## Text
-- START --

Glomalin and Conservation in Humboldt County The 1996 discovery of the soil glue glomalin is changing our understanding of the impact of elevated carbon dioxide, while giving important clues to forest health, watersheds, revegetation, wildfire and carbon sequestration. Here I share what I have found so others may read and draw their own conclusions, and relate it to my own experience, Humboldt County issues and stories from the news.

Monday, November 08, 2004

88. Succession, Renewal, Biodiversity and Glomalin 

88. Succession, Renewal, Biodiversity and Glomalin
Little material available discusses old growth forests as ongoing operations in the prime of their operational capacity. It has been far more profitablre to believe trees are either growing or failing without regard to how they are the driving force in forests. If forests were in decline that needed our attention they wouldn’t have survived hundreds of millions of years. It is our picture of what a healthy forest is that needs changing.

-- END --

## Direction
Translate this sentence from the text on glomalin and conservation into Spanish: "It is our picture of what a healthy forest is that needs changing."

Pointing records for screenshots and pages

-- START --

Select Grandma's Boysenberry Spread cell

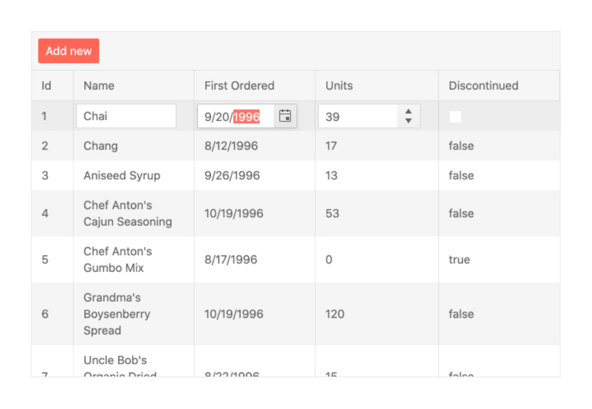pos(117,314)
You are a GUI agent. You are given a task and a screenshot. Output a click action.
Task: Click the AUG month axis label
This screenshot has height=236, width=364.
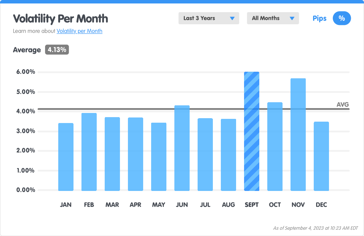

-- END --

## Response below
Es nuestra imagen de lo que es un bosque sano la que necesita cambiar.